Property rights are the foundation of any market. Investors will not commit long-term capital amid competing claims, uncertain contracts, or project timelines that outlast the underlying agreement.
Also, the rules should focus on credible measurement, independent verification, transparency, environmental integrity, and respect for communities. They should prevent fraud, double-counting, and false environmental claims without imposing duplicative approvals and unnecessary restrictions on investment.

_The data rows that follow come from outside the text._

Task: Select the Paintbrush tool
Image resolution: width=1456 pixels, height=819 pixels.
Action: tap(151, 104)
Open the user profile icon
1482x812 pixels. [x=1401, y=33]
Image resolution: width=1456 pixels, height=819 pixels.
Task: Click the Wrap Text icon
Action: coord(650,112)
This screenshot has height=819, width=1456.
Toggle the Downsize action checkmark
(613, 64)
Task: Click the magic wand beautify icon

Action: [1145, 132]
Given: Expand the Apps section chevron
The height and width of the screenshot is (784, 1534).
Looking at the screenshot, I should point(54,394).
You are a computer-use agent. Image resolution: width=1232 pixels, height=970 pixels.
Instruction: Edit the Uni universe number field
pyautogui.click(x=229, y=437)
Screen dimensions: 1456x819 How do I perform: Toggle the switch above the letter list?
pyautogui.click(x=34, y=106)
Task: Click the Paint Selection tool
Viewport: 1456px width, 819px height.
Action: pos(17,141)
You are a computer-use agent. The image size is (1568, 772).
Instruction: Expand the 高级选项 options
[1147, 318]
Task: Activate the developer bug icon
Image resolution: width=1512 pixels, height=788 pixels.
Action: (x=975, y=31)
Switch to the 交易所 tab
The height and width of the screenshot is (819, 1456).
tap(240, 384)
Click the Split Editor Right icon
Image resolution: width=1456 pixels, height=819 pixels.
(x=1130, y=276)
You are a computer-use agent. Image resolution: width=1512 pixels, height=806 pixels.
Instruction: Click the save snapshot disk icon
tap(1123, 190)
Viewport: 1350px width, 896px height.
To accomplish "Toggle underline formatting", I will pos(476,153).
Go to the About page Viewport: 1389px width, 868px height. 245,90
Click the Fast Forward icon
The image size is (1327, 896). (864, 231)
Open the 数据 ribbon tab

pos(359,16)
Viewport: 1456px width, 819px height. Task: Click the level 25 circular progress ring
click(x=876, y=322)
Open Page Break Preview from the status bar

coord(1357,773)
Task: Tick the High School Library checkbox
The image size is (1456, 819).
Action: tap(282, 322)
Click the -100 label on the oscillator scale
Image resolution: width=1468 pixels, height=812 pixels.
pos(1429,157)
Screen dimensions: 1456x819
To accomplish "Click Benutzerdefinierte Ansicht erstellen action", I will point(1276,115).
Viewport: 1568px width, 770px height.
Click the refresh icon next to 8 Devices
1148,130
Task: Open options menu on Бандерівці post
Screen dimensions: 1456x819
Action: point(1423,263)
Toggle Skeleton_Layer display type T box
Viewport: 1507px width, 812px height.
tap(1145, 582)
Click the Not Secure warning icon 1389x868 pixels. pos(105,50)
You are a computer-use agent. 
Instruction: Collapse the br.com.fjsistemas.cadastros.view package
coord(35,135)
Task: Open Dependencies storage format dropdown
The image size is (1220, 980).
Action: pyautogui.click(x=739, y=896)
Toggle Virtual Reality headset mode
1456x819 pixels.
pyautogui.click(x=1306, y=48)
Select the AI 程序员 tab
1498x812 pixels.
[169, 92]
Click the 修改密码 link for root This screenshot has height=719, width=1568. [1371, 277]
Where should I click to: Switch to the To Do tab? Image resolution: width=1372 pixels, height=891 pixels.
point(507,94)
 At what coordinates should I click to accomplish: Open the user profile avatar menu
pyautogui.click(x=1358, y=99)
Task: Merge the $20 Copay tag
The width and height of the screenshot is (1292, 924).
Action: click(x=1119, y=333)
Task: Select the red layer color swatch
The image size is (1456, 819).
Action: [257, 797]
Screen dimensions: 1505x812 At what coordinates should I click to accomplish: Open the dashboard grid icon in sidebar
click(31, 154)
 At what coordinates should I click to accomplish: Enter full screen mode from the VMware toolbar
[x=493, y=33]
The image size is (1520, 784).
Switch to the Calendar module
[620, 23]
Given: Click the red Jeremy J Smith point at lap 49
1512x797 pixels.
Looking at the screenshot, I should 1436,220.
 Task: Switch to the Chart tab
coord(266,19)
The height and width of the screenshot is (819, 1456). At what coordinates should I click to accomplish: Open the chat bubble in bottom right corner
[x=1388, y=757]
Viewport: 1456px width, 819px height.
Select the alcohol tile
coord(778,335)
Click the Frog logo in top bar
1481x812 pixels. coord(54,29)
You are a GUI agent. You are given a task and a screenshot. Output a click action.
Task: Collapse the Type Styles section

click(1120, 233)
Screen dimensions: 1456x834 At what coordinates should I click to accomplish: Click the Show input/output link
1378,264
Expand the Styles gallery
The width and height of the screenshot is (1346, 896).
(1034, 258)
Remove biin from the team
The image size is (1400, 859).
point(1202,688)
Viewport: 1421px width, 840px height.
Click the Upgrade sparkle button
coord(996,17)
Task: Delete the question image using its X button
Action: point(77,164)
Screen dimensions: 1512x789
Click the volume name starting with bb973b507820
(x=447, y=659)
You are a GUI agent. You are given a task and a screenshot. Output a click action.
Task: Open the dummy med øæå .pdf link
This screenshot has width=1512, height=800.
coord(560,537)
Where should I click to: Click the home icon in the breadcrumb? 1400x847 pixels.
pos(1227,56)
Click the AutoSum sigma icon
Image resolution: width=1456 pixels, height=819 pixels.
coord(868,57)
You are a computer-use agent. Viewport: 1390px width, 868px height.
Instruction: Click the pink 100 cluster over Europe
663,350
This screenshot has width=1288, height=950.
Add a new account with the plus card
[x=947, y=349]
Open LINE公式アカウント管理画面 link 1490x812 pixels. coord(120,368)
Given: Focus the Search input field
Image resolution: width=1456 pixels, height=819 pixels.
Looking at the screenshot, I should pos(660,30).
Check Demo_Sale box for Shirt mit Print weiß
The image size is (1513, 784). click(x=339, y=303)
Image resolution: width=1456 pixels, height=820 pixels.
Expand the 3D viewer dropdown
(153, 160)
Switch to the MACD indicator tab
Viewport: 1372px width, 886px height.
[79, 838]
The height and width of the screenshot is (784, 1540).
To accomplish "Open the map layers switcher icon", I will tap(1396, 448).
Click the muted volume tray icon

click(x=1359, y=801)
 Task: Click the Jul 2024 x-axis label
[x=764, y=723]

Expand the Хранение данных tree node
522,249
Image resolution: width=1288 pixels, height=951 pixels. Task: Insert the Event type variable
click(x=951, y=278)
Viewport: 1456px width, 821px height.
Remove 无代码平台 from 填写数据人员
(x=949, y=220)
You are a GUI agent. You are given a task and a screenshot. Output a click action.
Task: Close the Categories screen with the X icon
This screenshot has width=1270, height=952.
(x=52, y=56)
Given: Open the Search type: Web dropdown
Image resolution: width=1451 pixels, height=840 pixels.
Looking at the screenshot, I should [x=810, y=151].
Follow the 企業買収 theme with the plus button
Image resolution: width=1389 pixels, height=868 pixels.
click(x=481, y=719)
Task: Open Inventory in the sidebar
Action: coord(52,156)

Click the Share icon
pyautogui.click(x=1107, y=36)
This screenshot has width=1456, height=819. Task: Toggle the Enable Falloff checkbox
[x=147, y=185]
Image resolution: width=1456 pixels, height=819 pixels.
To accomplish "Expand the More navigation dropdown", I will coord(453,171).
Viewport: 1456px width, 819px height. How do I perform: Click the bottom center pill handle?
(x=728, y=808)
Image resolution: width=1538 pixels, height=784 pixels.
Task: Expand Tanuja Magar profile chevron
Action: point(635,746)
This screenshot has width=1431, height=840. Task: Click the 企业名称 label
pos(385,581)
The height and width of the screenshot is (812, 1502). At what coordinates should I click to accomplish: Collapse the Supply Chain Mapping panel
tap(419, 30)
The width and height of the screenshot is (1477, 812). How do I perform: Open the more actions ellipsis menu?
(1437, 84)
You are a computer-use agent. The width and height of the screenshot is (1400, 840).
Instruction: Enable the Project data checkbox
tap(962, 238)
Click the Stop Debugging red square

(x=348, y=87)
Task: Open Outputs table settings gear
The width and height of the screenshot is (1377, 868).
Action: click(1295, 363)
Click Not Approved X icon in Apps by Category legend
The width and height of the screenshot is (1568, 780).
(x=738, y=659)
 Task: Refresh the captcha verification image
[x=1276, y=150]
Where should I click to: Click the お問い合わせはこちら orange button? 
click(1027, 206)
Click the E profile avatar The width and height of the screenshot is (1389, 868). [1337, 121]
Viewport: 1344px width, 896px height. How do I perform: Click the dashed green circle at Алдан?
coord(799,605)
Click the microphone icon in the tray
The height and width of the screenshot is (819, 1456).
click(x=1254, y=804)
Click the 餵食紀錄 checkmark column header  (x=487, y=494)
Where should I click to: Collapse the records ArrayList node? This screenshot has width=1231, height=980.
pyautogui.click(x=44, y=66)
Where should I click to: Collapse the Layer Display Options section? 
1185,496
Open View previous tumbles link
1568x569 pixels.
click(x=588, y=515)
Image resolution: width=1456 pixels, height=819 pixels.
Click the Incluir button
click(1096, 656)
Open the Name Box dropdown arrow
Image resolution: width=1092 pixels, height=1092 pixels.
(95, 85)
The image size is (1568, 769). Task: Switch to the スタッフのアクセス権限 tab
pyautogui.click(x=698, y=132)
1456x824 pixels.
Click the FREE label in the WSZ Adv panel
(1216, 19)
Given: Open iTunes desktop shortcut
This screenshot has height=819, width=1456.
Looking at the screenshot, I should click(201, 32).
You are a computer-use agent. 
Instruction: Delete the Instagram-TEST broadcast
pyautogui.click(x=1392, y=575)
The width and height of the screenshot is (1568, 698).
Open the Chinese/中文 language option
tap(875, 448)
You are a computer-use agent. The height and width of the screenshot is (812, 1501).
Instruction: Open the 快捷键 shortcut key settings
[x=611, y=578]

In the longer term, constitutional reform should make the natural-resource framework more forward-looking. The Constitution should distinguish activities that extract and deplete natural resources from investments that protect, restore, and increase their value.
REWARDING CONSERVATION
People respond to incentives, one of the basic principles of economics. When protecting nature produces a legitimate return, landowners, communities, indigenous peoples, developers, and investors gain stronger reasons to keep forests standing and restore damaged ecosystems.
Conservation has always been worth doing, especially in a country regularly battered by typhoons, but it has rarely offered strong financial incentives. These new assets, carbon and nature credits, give verified conservation outcomes measurable economic value.
Good rules can align these private incentives with the public interest. This means project terms beyond 25 years, full foreign participation, clear ownership rules, and strict standards for verification, monitoring, and environmental integrity. The gold star is no longer merely recognition of a good deed — it becomes a tangible reward for those who protect and restore nature.
Angela Arnante is the assistant director of Policy and External Relations at the Foundation for Economic Freedom and an Asia Freedom fellow at the London School of Economics and Political Science.